§ ESTRATTO DEL DOCUMENTO
··········
Lo Heike Monogatari o “Storia del Clan degli Heike”, opera epica che narra la caduta del potente clan giapponese dei Taira nel dodicesimo secolo, inizia con un passo che risuona di un potente ammonimento: «Gli orgogliosi non perdurano, sono del tutto simili al sogno di una notte di primavera». Il suo messaggio, profondamente intriso del concetto buddhista del mujō, o “senso di impermanenza di tutte le cose”, è una verità da sempre scomoda ai potenti, coloro che concepiscono la propria posizione di ricchezza e potenza come un immutabile dogma religioso. Nulla però dura per sempre e la potenza, sia che si basi sui freddi numeri della finanza di oggi o nel gelido acciaio delle spade delle armate di ieri è destinata, ineluttabilmente, a rivelare infine la propria onirica evanescenza.

La storia del clan Taira, della sua ascesa e ancor più della sua caduta, è per la cultura giapponese il perfetto esempio paradigmatico di questa verità. Una storia che, come tutte le storie, inizia con un dove e un chi: il Giappone del tardo periodo Heian (794-1185) dove il giovane rampollo dei Taira, Taira no Kiyomori, stava apprendendo il mestiere samuraico delle armi. Ancora lontani dall’epoca del loro predominio sui destini del paese, i samurai del tardo periodo Heian conducevano una vita assai più frugale dei loro successori, servendo i nobili della corte di Heiankyō in qualità di soldati e pacificatori.
··········
§ DATI FORNITI

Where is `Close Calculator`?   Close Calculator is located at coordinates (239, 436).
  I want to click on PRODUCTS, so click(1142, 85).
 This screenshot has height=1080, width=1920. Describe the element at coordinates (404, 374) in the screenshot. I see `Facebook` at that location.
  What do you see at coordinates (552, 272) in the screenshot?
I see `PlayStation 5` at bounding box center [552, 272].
··········
§ CONSEGNA
Riporta tutte le espressioni che l'estratto sul clan Taira racchiude tra virgolette, di qualunque tipo. Per questo esercizio le voci non servono.

§ RISPOSTA
- “Storia del Clan degli Heike”
- «Gli orgogliosi non perdurano, sono del tutto simili al sogno di una notte di primavera»
- “senso di impermanenza di tutte le cose”